▸ How to complete this task: Please copy out the entries below exactly, beginning with the line that contains "Screen dimensions: 1021x439" and ending with the line that contains "Click 编辑 for the PHP流协议过滤1 rule", and include nothing outside that span.

▸ Dataset excerpts:
──────────
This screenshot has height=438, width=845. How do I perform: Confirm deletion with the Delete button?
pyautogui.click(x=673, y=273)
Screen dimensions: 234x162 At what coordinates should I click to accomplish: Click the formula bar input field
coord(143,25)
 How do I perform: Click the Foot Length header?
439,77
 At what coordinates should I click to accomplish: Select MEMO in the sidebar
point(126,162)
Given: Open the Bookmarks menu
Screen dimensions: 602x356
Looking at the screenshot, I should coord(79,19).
──────────
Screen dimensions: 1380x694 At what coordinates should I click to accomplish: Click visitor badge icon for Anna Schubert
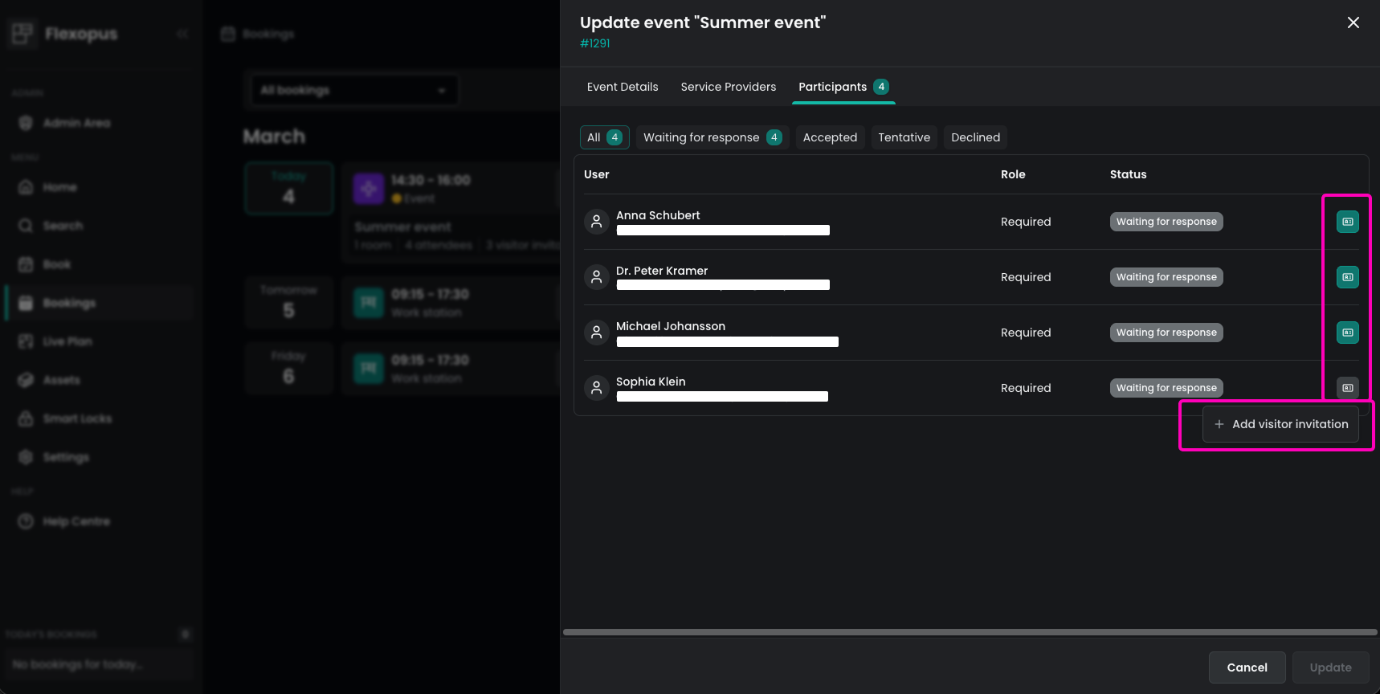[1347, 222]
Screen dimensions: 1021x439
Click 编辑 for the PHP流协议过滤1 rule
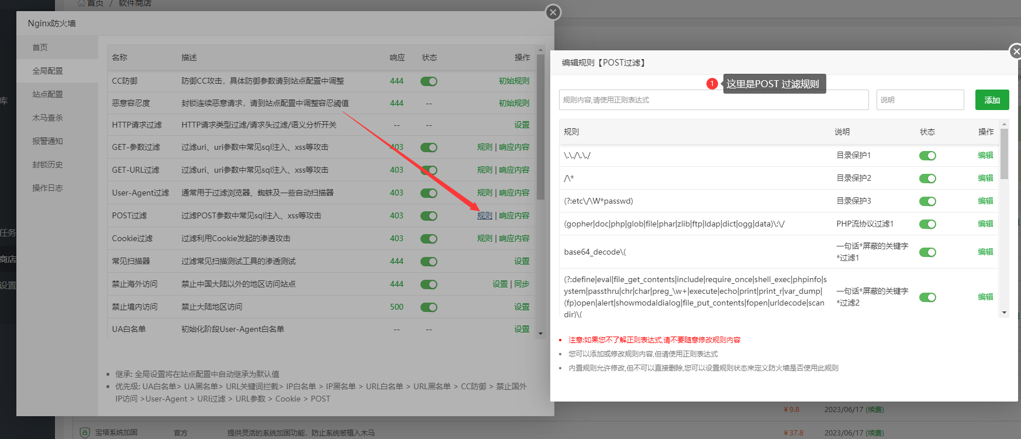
──────────
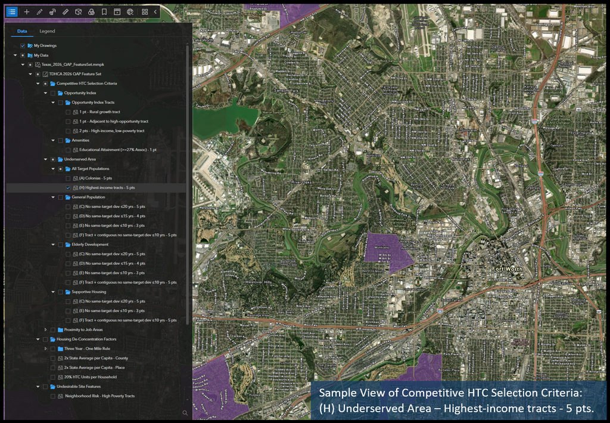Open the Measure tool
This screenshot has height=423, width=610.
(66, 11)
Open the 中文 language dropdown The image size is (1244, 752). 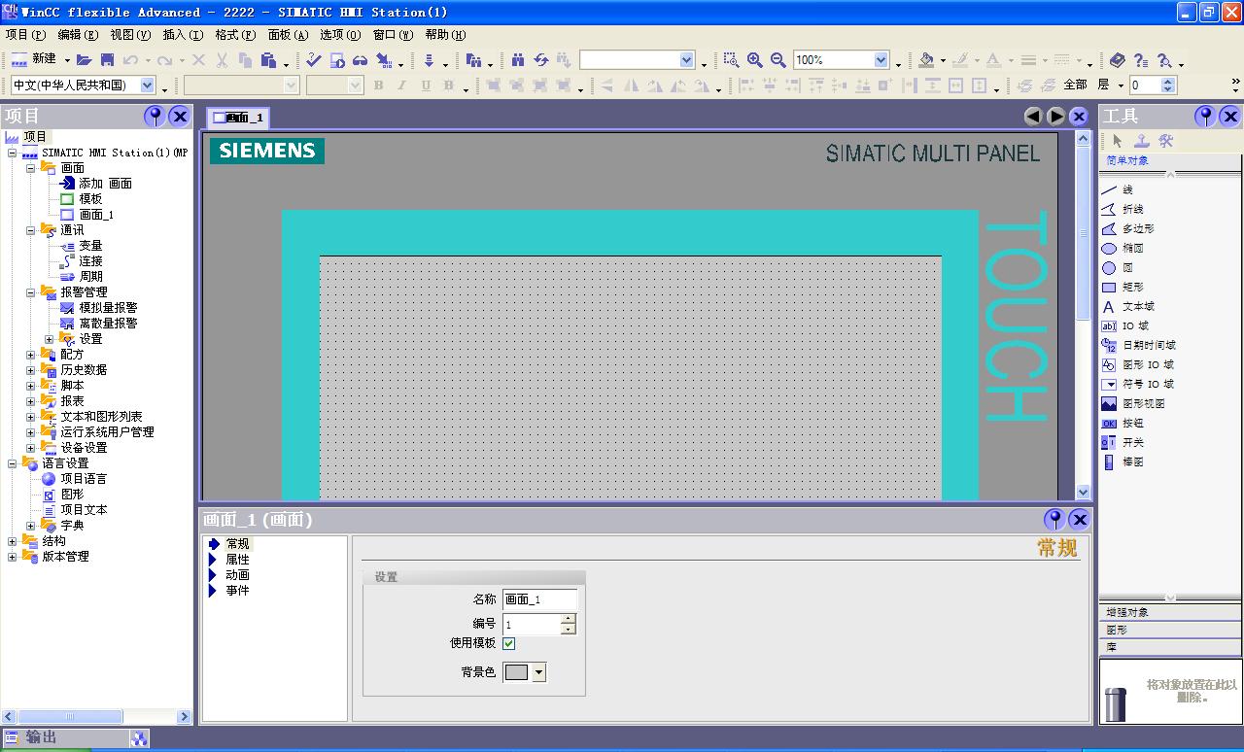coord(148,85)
──────────
▸ Response for this exercise:
Screen dimensions: 1021x439
Click 编辑 for the PHP流协议过滤1 rule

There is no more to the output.